§ **TASK GOAL**:
From the text on Mark Tredinnick's prize-winning poem, extract word for word the portion that begins at the words "The poet talked" and stops after the words "through the water.".

#### TEXT PASSAGE

Mark Tredinnick’s poem “Walking Underwater” recently won the inaugural Montreal International Poetry Prize.
I was fortunate to share the podium with him in Perth, Western Australia, earlier in 2011. He read poems about spirituality and the Australian bush landscape with great intensity, and at some length.
Talking about the Montreal Prize, Tredinnick told the «Sydney Morning Herald»: “I didn’t know about the competition when I had the experiences and thoughts that led to the poem. I finished the poem in the [United] States and finessed it for the prize. I put in eight and had five longlisted. I’m not even sure I thought it was my best poem.”
A writer I know suggested that an early draft of the poem “Walking Underwater” was titled “Talking Underwater.” People can be unkind, can’t they?
I’m glad to see a fellow-Australian win a lucrative Canadian prize: those Canadians have too much money anyway, pouring into their coffers from those shale-oil mines that are helping to destroy the planet.
The poet talked about his poem for the «Sydney Morning Herald»: “It is a walking meditation on dispossession and the holiness of the affection the earth, in its power and humour and maddening self-possession, seems even yet to hold for us all,” he said, according to the newspaper.
His work is very popular – the poetry, that is, not so much the frank discussion about how to finesse the winning of the prize – and somehow his more muscular poems remind me of those paintings you see for sale from time to time, which are also very popular: a troop of horses gambolling in the dawn surf, the sun shining like inspiration through the water.
And in his more sombre moods, the poems remind me of those touching paintings – also very popular – of sad large-eyed waifs, often Gypsy, Mexican or Filipino, for some reason.
I hope the popularity of those paintings doesn’t have any racist underpinnings. Perhaps it’s just a colonialist thing, the pity of the happy conquerors for the unhappy conquered. But that’s not a very comforting thought, either. Oh well. This one is called “Crying Gypsie Boy” (sic).

########
#### SUPPLIED ENTRIES

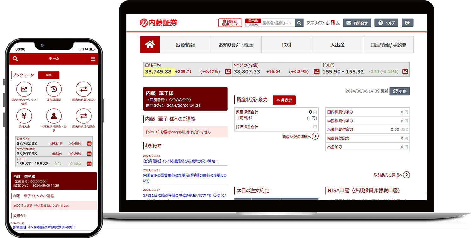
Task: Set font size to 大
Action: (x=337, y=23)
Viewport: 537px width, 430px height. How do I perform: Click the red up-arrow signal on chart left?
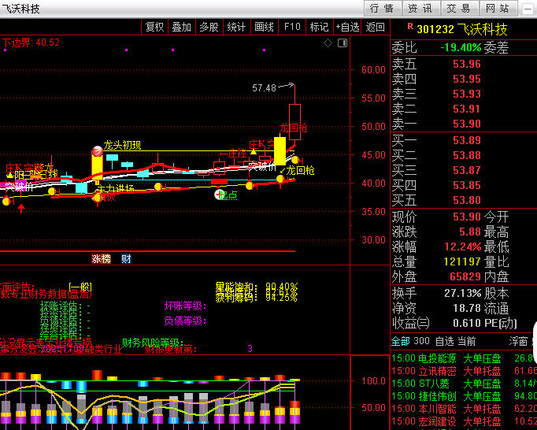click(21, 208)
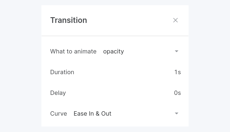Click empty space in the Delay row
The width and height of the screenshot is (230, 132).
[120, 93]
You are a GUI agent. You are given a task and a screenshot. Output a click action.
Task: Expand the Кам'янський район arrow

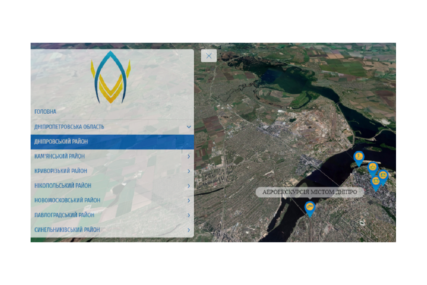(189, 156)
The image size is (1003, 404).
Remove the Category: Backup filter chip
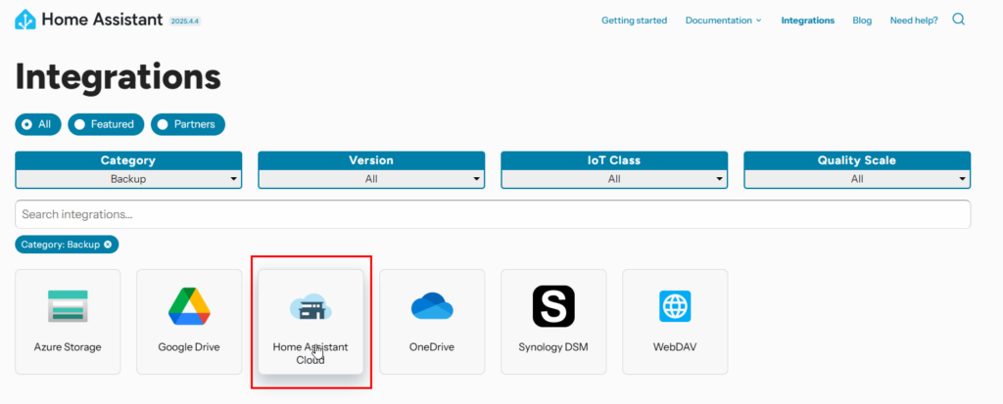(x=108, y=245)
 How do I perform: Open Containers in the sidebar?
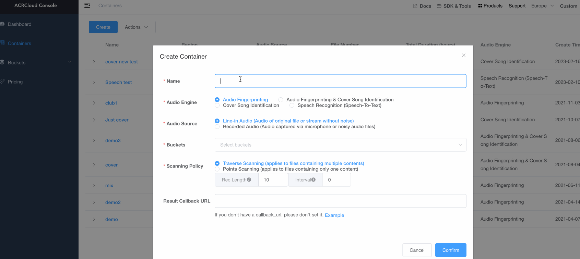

########

§ **RESPONSE**:
The poet talked about his poem for the «Sydney Morning Herald»: “It is a walking meditation on dispossession and the holiness of the affection the earth, in its power and humour and maddening self-possession, seems even yet to hold for us all,” he said, according to the newspaper.
His work is very popular – the poetry, that is, not so much the frank discussion about how to finesse the winning of the prize – and somehow his more muscular poems remind me of those paintings you see for sale from time to time, which are also very popular: a troop of horses gambolling in the dawn surf, the sun shining like inspiration through the water.